Hosting Containerized Cloud-Native Stacks (Kubernetes) on GCP Marketplace

Google Cloud Marketplace is the fastest way for the customers to get started on Google Cloud Platform (GCP). GCP Marketplace offers ready-to-go development stacks, solutions, and services to accelerate development so that the users can spend less time installing and more time developing the application.

Why Google cloud marketplace?
  • Deploy in a few clicks.
  • Production-ready solutions. 
  • Augment platform capabilities. 
  • Streamlined billing.
  • Built using Deployment Manager. 
  • Security update notifications.
Steps to place the application on Google cloud marketplace:

The technical integration of the overall procedure is shown in the below diagram.
The main seven steps need to be followed while placing an application to the marketplace are described below.

Step 1: Fetch the helm chart

Download the helm chart of the application from its repository or write the required helm chart of the application. The helm chart mainly contains values.yaml, chart.yaml, and templates files.
The above diagram shows the sample tree structure of the helm chart. Click here to get to know more about helm charts.

Step 2: Create the initial schema

Write the schema.yaml file for the application because a schema defines the general structure to which files should adhere. The general structure of the schema.yaml file.
Step 3: Add an application descriptor

In the template folder of the helm chart, add a file named application.yaml with the contents shown below. The file mainly describes the application and is used in the UI.
Step 4: Write the Dockerfile

Container images are typically built using a Dockerfile and the docker build command-line tool. It is better to publish the Dockerfile and container build instructions in the public repository for the application. This enables customers to modify or rebuild the images, which is sometimes necessary to certify images for enterprise production environments. If the application image depends on a base image such as Debian, or a language run time image such as Python or OpenJDK, then one must use one of GCP Marketplace's certified container images.

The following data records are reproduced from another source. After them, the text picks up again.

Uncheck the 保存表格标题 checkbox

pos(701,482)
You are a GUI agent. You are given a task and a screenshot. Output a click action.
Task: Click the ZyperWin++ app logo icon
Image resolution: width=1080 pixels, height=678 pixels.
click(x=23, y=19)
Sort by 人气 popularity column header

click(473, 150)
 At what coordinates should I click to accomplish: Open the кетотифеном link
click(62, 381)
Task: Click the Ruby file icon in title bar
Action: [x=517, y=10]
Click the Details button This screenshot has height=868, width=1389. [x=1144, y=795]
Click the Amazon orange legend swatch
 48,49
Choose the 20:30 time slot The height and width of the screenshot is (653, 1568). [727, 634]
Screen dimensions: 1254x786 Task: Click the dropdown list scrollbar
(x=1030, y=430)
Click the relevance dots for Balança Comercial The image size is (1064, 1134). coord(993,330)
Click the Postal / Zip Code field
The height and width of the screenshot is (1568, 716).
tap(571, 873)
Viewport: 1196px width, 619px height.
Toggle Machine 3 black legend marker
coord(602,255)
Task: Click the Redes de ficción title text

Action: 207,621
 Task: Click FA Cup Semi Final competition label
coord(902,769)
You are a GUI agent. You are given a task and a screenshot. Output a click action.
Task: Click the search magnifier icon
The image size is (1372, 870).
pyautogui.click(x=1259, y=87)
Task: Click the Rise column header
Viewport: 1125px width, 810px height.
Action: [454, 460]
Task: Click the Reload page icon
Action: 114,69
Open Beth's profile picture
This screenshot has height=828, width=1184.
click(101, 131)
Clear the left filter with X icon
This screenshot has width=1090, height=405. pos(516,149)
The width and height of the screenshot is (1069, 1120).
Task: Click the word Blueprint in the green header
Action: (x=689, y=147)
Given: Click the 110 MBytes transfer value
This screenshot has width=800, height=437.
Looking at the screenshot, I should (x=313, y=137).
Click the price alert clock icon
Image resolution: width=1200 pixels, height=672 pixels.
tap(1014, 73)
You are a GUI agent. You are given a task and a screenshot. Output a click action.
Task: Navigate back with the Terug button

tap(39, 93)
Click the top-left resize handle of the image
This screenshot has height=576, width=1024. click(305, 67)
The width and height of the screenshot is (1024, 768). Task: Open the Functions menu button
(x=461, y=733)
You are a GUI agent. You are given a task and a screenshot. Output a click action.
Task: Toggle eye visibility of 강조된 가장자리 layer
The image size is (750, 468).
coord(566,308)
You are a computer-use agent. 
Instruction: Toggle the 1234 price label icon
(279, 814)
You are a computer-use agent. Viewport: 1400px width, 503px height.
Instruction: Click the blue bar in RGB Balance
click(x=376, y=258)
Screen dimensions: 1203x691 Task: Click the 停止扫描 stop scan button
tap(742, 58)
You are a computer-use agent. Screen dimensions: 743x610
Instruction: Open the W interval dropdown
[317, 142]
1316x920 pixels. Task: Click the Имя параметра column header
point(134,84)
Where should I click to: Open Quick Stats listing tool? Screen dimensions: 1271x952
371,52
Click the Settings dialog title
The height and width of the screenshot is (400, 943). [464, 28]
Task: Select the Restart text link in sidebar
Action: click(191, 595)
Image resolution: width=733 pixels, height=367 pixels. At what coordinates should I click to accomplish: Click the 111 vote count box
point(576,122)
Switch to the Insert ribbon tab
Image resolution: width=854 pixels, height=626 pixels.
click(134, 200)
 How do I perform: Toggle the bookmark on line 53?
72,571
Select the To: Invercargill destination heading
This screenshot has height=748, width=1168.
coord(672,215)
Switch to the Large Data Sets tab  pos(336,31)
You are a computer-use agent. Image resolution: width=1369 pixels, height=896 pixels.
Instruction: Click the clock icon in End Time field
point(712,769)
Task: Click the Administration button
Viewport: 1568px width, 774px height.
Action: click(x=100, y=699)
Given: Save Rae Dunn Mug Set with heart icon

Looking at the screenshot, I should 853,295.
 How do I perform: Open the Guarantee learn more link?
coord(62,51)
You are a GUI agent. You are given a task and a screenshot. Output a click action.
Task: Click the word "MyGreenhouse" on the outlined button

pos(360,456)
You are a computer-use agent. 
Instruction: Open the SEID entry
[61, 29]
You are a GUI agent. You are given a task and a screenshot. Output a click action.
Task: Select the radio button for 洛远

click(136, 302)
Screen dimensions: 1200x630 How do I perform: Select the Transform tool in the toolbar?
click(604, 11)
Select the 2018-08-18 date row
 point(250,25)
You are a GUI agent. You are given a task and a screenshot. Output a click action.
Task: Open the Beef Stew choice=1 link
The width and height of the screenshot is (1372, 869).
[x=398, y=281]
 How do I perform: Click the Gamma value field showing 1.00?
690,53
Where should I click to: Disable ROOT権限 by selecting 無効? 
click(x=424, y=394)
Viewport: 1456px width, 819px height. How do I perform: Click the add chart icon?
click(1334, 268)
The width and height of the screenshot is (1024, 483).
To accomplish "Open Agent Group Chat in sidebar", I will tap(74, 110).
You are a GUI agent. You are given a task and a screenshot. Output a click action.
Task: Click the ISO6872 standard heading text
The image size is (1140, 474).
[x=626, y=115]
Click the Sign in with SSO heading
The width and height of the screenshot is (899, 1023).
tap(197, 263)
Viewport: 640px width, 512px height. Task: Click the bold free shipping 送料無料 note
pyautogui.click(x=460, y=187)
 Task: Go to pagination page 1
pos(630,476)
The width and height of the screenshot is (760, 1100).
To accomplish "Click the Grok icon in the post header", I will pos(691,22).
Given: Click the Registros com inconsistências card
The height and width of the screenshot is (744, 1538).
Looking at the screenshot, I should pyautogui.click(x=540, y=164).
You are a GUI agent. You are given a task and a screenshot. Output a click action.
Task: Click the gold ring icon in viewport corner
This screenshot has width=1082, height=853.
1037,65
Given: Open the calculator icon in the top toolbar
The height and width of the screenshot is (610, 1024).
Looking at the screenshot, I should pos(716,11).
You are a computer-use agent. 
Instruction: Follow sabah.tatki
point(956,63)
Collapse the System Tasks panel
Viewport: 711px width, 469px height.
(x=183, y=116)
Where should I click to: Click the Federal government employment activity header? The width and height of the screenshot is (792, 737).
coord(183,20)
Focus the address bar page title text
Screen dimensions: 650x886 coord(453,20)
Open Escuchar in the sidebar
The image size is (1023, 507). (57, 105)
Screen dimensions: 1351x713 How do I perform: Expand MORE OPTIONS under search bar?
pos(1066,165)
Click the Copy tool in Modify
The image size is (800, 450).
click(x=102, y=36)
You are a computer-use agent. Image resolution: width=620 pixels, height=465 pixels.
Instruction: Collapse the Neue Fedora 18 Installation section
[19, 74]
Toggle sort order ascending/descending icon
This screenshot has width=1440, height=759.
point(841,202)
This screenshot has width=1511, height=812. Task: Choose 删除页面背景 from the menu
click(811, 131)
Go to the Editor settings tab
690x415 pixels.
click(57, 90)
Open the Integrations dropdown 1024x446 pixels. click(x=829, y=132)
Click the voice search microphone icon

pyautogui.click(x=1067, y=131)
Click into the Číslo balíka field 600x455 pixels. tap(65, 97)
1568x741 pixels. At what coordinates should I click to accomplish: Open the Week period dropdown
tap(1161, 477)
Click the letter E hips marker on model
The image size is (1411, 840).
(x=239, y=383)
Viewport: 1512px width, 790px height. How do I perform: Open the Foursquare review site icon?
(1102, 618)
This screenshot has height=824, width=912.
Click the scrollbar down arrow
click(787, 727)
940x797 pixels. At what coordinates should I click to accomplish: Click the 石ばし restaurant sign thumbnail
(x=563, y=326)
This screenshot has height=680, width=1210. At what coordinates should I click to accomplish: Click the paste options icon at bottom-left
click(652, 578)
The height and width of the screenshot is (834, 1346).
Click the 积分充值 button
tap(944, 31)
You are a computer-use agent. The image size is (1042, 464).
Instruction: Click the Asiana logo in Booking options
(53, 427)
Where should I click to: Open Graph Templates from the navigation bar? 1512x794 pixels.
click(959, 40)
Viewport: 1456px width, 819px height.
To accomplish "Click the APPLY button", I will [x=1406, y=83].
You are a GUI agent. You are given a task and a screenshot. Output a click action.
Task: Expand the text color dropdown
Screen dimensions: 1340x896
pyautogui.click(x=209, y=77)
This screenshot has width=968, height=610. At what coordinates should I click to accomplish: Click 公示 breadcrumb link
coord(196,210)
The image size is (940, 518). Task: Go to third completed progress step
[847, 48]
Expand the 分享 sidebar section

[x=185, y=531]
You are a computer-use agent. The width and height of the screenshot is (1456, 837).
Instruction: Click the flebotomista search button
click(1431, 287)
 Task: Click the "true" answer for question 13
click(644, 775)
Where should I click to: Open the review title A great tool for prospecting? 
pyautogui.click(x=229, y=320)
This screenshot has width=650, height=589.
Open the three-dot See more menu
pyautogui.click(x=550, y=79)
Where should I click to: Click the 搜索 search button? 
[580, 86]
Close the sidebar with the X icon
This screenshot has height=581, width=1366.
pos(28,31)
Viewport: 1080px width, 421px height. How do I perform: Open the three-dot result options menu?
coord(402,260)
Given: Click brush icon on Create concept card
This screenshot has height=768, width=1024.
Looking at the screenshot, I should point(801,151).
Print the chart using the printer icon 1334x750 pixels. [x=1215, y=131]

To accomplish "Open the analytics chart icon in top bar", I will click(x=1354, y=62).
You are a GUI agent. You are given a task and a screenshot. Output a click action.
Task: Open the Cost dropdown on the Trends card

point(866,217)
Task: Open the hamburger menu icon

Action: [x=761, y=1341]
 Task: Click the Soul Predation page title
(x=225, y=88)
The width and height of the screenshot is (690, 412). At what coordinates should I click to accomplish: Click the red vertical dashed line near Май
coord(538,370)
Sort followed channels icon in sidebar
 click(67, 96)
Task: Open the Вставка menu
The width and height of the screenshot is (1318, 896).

Build the Dockerfile using the following command

sudo docker build -t  mongodb . 

Step 5: Push the Docker image to the registry

Container Registry repository must have the following structure:
  • The Application's main image must be in the root of the repository. The application's image should be in gcr.io/boxbe00034/mongodb format.
  • Deployer folder contains the image to be deployed.
  • If your application uses additional container images, each additional image must be in its own folder. For example, if your application requires an Ubuntu 16.04 image, add the image to gcr.io/boxbe00034/mongodb/ubuntu16_04.
  • All the images in your application must be tagged with the minor version using semantic versioning of the application.  
Push the built application to the remote GCR (Google Container Registry) so that the application running in the cluster can access the image. The command to push the application to the container registry is :

docker --push gcr.io/boxbe00034/mongodb : 4.0

Once you push the application to the registry, the image registry looks as shown below:
Step 6: Submitting the application
  • Enable Partner Portal 
  • Add your solution to partner portal:
In Partner Portal, you must add marketing information about your solution, and set up the product versions that you want to list.
  • Submit solution for review
Step 7: Getting the GCP Marketplace security check

Once you submit the solution, automatically through the GCP Marketplace platform testing and reviewing operations will take place. Automated testing includes security scanning, functional testing, and integration testing. This platform also provides the application’s end-to-end customer experience, including marketing materials, installation flow, security, and user guide.

Summary

When the application is supposed to publish in the marketplace, it should undergo many important steps, which include, building the image, test, deploy and reviewed by the marketplace teams. This document describes the most important steps to be followed while on boarding an application to the GCP marketplace. This procedure can also be followed for publishing applications in other cloud and container marketplaces such as AWS Marketplace, Azure Marketplace, IBM Cloud Marketplace, Oracle Cloud Marketplace and so on, with minimal changes on the platform, programming and operational dependencies respect to marketplace terms and conditions. 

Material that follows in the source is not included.